Brown attended the announcement of the event at Auckland's Viaduct Basin yesterday and spoke of the inspiration he gained from watching the Ironman races held in his home city for 14 years until 1999 when it moved to Taupo.
Taupo will continue to host the full Ironman endurance event in early March and the Auckland event, coming six weeks earlier, will be an ideal buildup race.
"Much of my passion for the sport came from those days as a kid watching Ironman from along the Auckland waterfront," said Brown, a 10-time Ironman New Zealand champion and one of the most respected athletes in the business.

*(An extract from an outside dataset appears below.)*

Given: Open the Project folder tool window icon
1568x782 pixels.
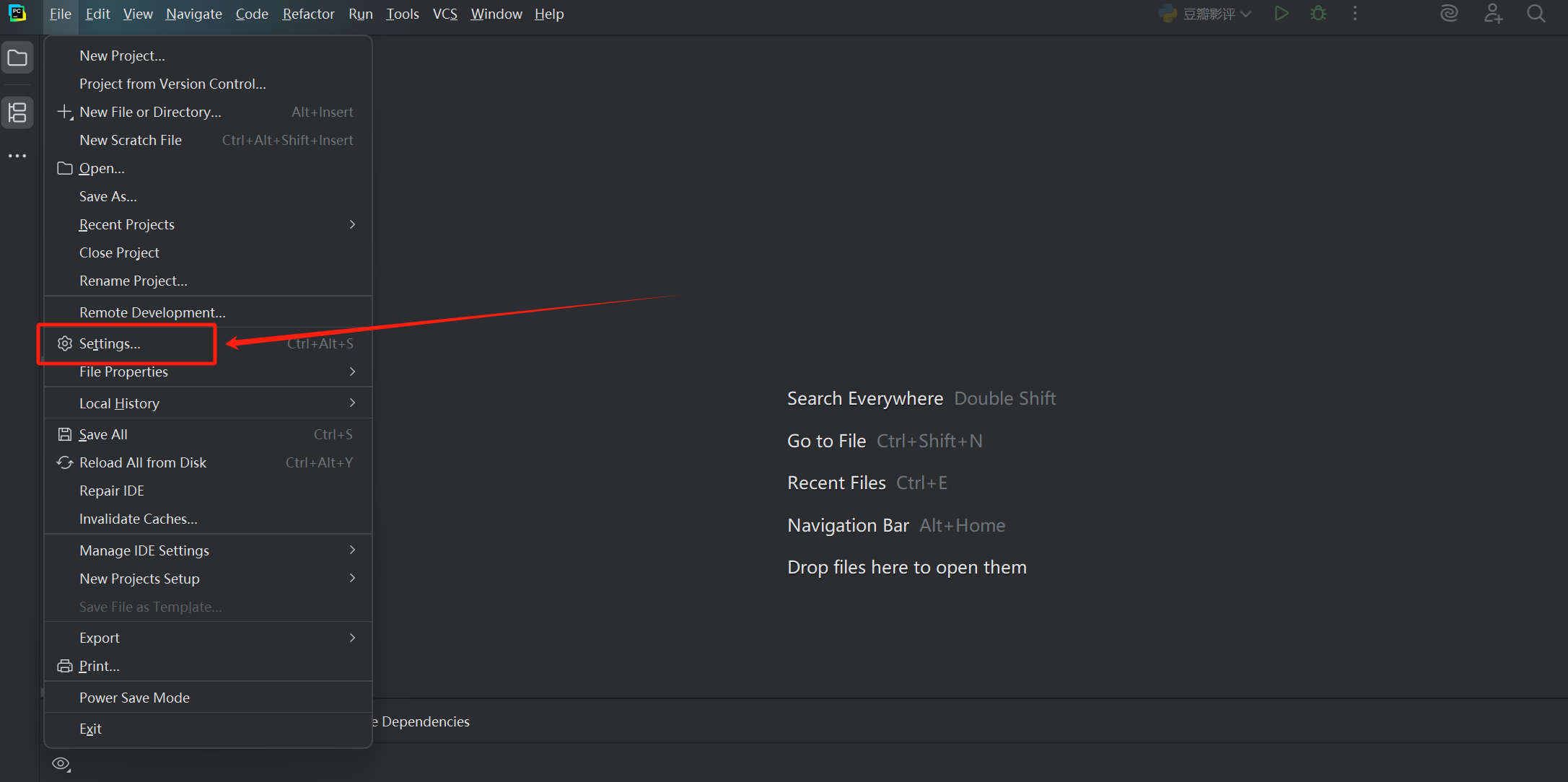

"The Ironman 70.3 races are booming around the world for both professionals like myself, as well as keen amateurs. I am a proud Aucklander and this is a chance to show our city off to the world."

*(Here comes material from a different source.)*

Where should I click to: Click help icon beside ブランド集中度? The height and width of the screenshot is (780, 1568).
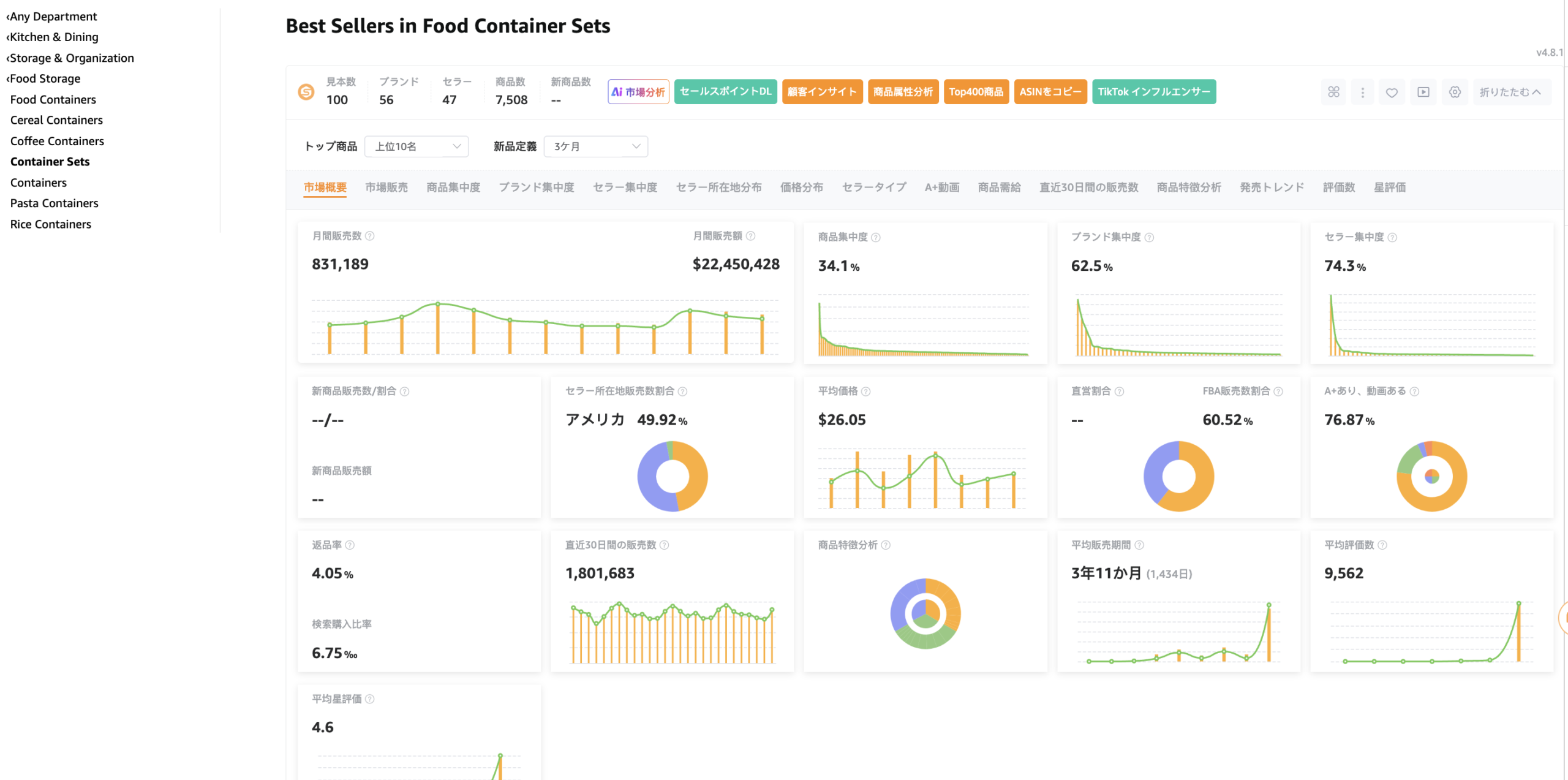1149,237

There are more than 60 Ironman 70.3 events staged around the world this year and Brown's next competitive outing will come at one of them, the Cebu race in the Philippines on August 5.
But few will have a striking backdrop as the Auckland event which will use the Viaduct Events Centre as its headquarters. The course comprises a 1.9 kilometre one-lap swim in the Viaduct Harbour, a 90km bike course over the Harbour Bridge followed by a two-lap city section to St Heliers, and a 21.1km two-lap run along the Auckland waterfront. The finish line will be in the heart of Wynyard Quarter.
The Auckland event will put heat on Tauranga's established half ironman, which is raced just two weeks earlier. Auckland's official status as the Asia Pacific Championship gives it the advantage of helping athletes qualify for the annual Ironman 70.3 World Championship at Las Vegas.
Auckland is expected to attract more than 1200 professional and age-group participants, including a significant number of international athletes. The event will offer a professional prize purse of US$75,000 (NZ$95,000), 1500 professional points for the elite field and 45 age-group qualifying slots for the Ironman 70.3 world championship.
The launch yesterday featured American Scott Molina, the original Ironman NZ winner and 1988 Ironman world champion.
Andrew Messick, chief executive of World Triathlon Corporation, said it was fitting for Auckland to get back on the Ironman map.
"New Zealand and Auckland hold a special place in the history of Ironman and the sport of triathlon," he said.
"When the Ironman team began to expand the event series globally, Auckland was chosen as the first international venue.
"Over the years, New Zealand has embraced the sport of triathlon with an unmatched enthusiasm, while producing incredible talent. It's fitting to bring a major championship to New Zealand and to the magnificent city of Auckland."